Reg. Skipping files/folders while crawling

2008-06-05
2013-05-13
  • Charanya Mohan
    Charanya Mohan
    2008-06-05

    As far the extraction is concerned,

        We are allowing only the following files into crawling process,
    MS office files(.doc,.ppt,.xls),PDF files,HTML files and Plaintext files(.txt)

    Though the aperture have corresponding extractors for the above file types, the problem is, the crawling get strucks while extracting the text.
       
    Crawling exception for a .xls file
    ----------------------------------
    -----exception 1----java.lang.ClassCastException: org.apache.poi.hssf.record.UnknownRecord
    [Info] org.semanticdesktop.aperture.extractor.util.PoiUtil regular POI-based processing failed, falling back to heuristic string extraction for file:...\training\Temp\filename.xls.... (size of the file:16 MB)
    [Warning] org.semanticdesktop.aperture.extractor.util.PoiUtil IOException while processing
    java.io.IOException: Resetting to invalid mark

    -----------------------------------------------------------------------
    For a .ppt file,while extracting the text, it displays the following statements and exits with ExitCode :completed (without completing the entire process)
    No core record found with ID 2 based on PersistPtr lookup
    No core record found with ID 3 based on PersistPtr lookup
    No core record found with ID 4 based on PersistPtr lookup
    No core record found with ID 5 based on PersistPtr lookup
    No core record found with ID 6 based on PersistPtr lookup
    No core record found with ID 7 based on PersistPtr lookup
    No core record found with ID 8 based on PersistPtr lookup
    No core record found with ID 9 based on PersistPtr lookup

    Thanks in advance.

● ● ● ●

§ **GIVEN TASK**: Type out the forum post on crawling errors word for word, between "Reg. Skipping files/folders" and "extracting the text.", inclusive.

[Data entries]

● ● ● ●

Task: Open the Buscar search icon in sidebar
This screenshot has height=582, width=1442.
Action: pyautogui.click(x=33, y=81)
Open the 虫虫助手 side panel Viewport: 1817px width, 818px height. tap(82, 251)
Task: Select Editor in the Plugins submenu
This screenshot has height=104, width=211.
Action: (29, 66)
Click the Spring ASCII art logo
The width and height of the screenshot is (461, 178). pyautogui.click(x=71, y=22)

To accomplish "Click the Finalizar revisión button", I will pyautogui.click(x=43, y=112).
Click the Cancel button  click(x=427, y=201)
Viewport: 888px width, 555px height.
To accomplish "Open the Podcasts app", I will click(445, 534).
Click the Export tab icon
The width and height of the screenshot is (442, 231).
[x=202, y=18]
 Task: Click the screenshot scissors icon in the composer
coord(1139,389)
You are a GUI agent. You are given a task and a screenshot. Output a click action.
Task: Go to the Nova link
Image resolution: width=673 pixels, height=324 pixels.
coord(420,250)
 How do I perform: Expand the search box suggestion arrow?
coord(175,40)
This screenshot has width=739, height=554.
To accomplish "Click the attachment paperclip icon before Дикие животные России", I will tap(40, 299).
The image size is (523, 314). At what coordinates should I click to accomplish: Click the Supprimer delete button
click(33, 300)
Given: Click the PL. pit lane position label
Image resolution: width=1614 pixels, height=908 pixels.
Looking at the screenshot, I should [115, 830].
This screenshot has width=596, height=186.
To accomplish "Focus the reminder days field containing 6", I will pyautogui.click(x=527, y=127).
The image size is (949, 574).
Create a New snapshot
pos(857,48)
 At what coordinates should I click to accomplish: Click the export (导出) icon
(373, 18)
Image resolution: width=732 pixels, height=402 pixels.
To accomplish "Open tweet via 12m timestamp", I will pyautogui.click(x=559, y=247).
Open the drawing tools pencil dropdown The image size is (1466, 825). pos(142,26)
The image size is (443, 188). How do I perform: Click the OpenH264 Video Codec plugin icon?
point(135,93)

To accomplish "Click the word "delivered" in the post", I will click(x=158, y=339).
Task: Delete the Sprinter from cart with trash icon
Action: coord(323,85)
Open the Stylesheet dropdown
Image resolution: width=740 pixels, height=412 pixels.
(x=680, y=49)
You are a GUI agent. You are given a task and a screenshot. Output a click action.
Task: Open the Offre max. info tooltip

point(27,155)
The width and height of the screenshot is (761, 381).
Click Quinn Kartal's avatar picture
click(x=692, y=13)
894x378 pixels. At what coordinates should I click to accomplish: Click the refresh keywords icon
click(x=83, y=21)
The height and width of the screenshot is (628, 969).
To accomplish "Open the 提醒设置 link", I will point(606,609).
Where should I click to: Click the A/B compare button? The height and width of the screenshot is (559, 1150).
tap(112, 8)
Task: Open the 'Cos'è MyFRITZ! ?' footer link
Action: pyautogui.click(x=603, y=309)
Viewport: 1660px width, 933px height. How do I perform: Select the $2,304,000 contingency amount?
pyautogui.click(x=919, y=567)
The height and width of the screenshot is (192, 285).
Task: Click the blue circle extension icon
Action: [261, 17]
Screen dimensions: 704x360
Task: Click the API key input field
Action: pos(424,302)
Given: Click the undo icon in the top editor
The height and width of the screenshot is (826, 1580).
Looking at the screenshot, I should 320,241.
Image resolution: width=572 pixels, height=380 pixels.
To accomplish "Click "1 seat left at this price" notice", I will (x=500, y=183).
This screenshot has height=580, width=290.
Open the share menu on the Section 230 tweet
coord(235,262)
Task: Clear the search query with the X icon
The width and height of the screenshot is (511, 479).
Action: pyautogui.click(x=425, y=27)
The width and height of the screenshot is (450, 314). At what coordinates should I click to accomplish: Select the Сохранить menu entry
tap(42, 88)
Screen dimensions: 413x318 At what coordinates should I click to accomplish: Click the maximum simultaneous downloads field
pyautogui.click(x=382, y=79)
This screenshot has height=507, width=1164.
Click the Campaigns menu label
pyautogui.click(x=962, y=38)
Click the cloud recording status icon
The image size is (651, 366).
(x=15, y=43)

● ● ● ●

§ **IN RESPONSE**:
Reg. Skipping files/folders while crawling

2008-06-05
2013-05-13
  • Charanya Mohan
    Charanya Mohan
    2008-06-05

    As far the extraction is concerned,

        We are allowing only the following files into crawling process,
    MS office files(.doc,.ppt,.xls),PDF files,HTML files and Plaintext files(.txt)

    Though the aperture have corresponding extractors for the above file types, the problem is, the crawling get strucks while extracting the text.